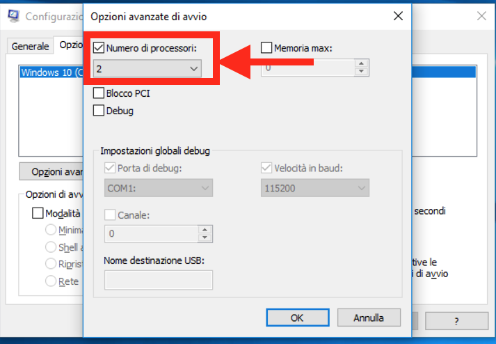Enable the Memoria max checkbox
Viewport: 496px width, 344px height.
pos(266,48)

==

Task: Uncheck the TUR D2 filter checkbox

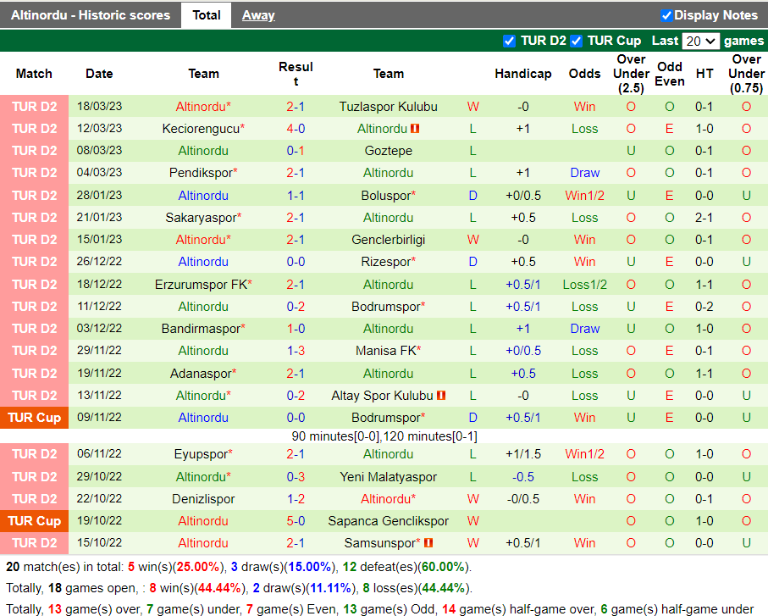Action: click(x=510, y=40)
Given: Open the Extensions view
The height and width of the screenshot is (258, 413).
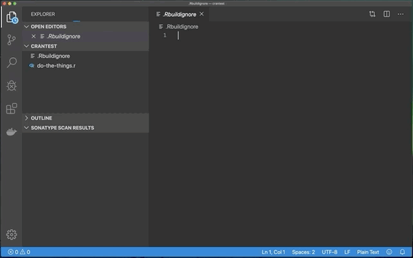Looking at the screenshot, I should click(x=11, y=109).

_OBJECTIVE:_
Set down the lines from the line with "Enable the Memoria max checkbox" up to and including the line with "pos(266,48)", reproduced character for character, leaving out the pictures.

_RESULT FOR THIS EXERCISE:_
Enable the Memoria max checkbox
Viewport: 496px width, 344px height.
pos(266,48)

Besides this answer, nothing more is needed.